Page extract
——

Senate panel OKs spending bills covering eight Cabinet departments

Measures shift $9.1 billion from the White House's Pentagon request to domestic programs.

The Senate Appropriations Committee Thursday approved $729 billion in new spending for the fiscal year beginning Oct. 1, completing action on all of its bills before the August recess for the first time in 18 years.

The bills approved Thursday cover eight Cabinet-level departments and numerous smaller agencies -- federal spending ranging from weapons systems to cancer research.

The panel even named a yet-to-be-built courthouse after Senate Majority Leader Bill Frist, R-Tenn., unusual for a sitting member of Congress. That was a compromise forged after Senate Transportation-Treasury Appropriations Subcommittee Chairman Christopher (Kit) Bond, R-Mo., could not spare enough funds within his limited allocation to build the Nashville courthouse that Frist requested, a committee aide said.

Significant policy changes are included as well. The committee voted to codify a hard-fought deal on air service in and out of Dallas' Love Field Airport, permanently bar banks from offering real estate services, lift a ban on agricultural sales to Cuba and raise pilots' mandatory retirement age from 60 to 65.

Dealing another blow to the White House's plans for a multilateral aviation agreement with the European Union, the panel voted 19-6 to block the Transportation Department from issuing a final rule loosening foreign ownership restrictions on U.S. airlines.

Similar language is in the House's Transportation-Treasury bill. But with the United States and European Union set to ink the aviation deal in October -- well before the bill is finalized -- the move could be too late.

In fact, much of the work accomplished Thursday will be shelved until a post-election lame-duck session, where senior GOP lawmakers are already predicting an omnibus appropriations package will be necessary.

Only the national security-themed bills are expected to reach the president's desk before adjourning for the campaign's final stretch.

Appropriations Chairman Thad Cochran, R-Miss., was able to ease the brunt of his panel's $872.8 billion budget cap by shifting $9.1 billion from the White House's Pentagon request to domestic programs.

The Senate is likely to pass the Defense spending bill before the August recess, but in conference with the House that reduction is likely to be significantly restored to avoid a veto fight with the White House.

"This is the day the rob-Peter-to-pay-Paul approach that has been forced on this committee hits home," said Appropriations ranking member Robert Byrd, D-W.Va. "I suspect most of the modest restorations in cuts in domestic programs in the bills will prove illusory when funds are shifted back to Defense in conference."

——

Source material
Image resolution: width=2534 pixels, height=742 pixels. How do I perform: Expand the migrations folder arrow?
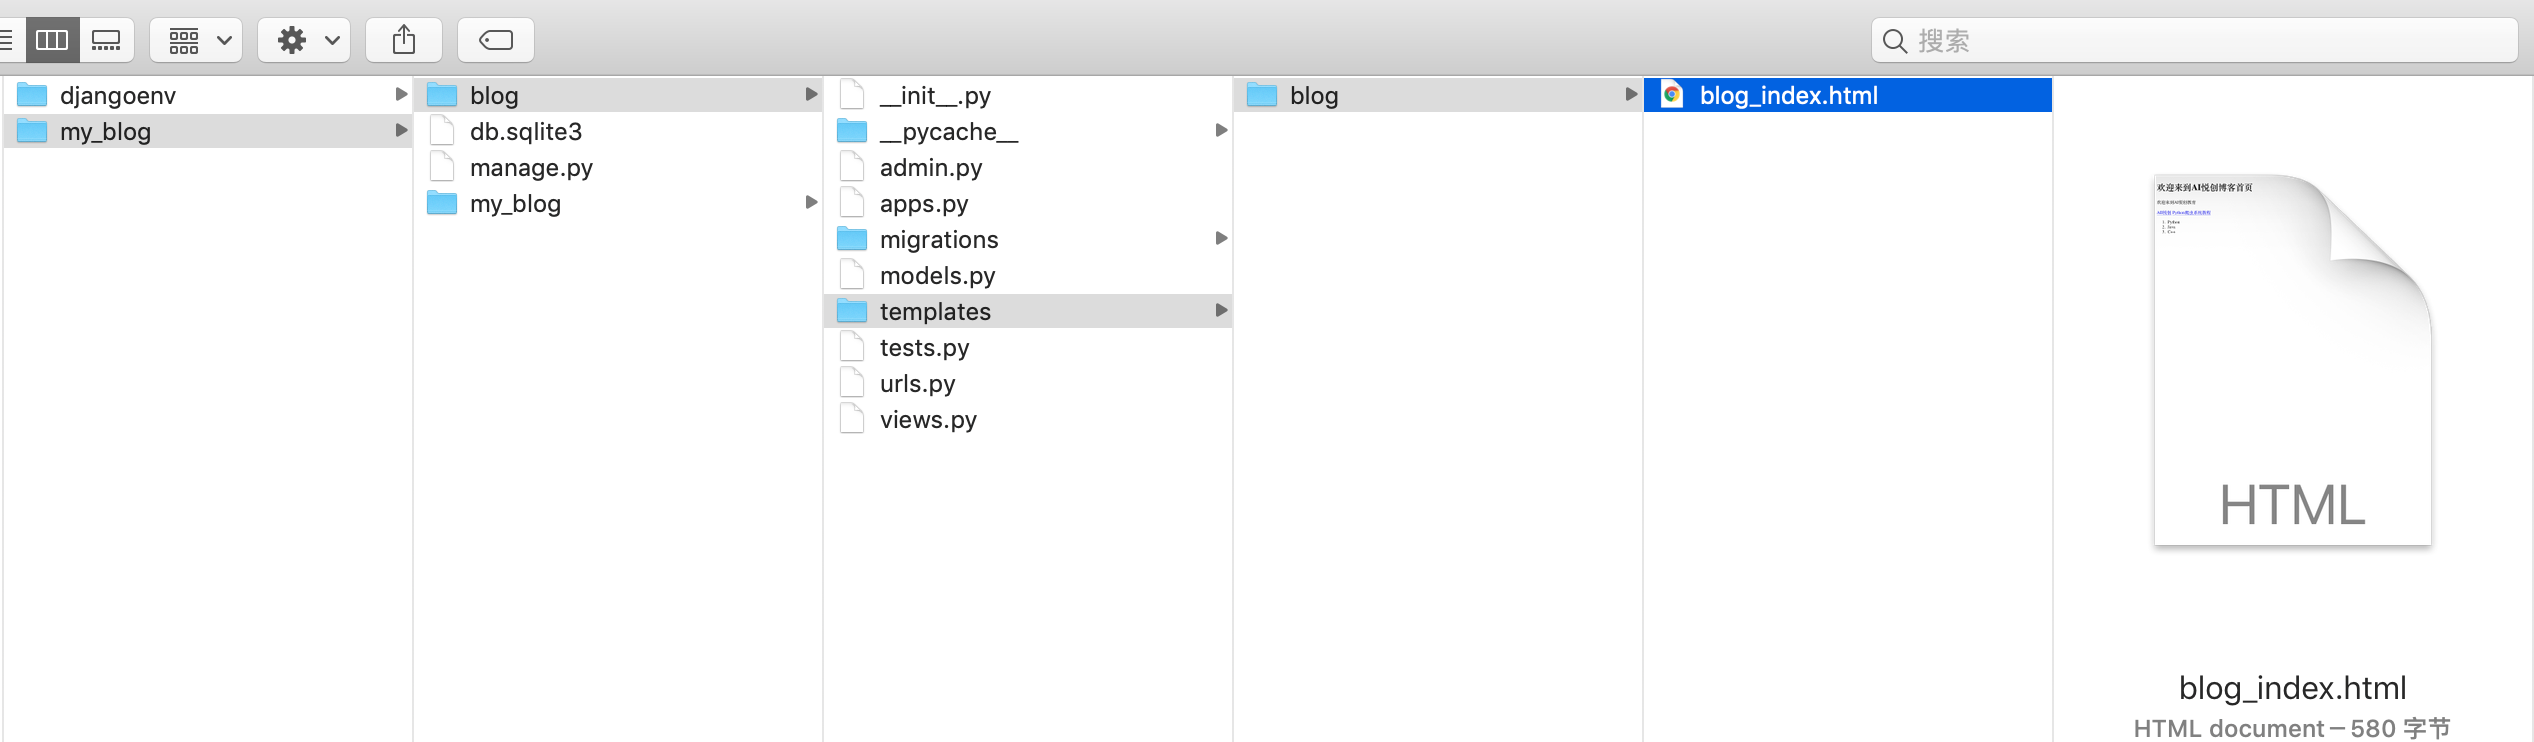click(x=1221, y=238)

——

Try it
In the article on the Senate spending bills, reproduce the stretch from "Significant policy changes" through "from 60 to 65.", substituting "Mexico" for "Cuba". The listing plays no part in what is asked here.

Output for this task
Significant policy changes are included as well. The committee voted to codify a hard-fought deal on air service in and out of Dallas' Love Field Airport, permanently bar banks from offering real estate services, lift a ban on agricultural sales to Mexico and raise pilots' mandatory retirement age from 60 to 65.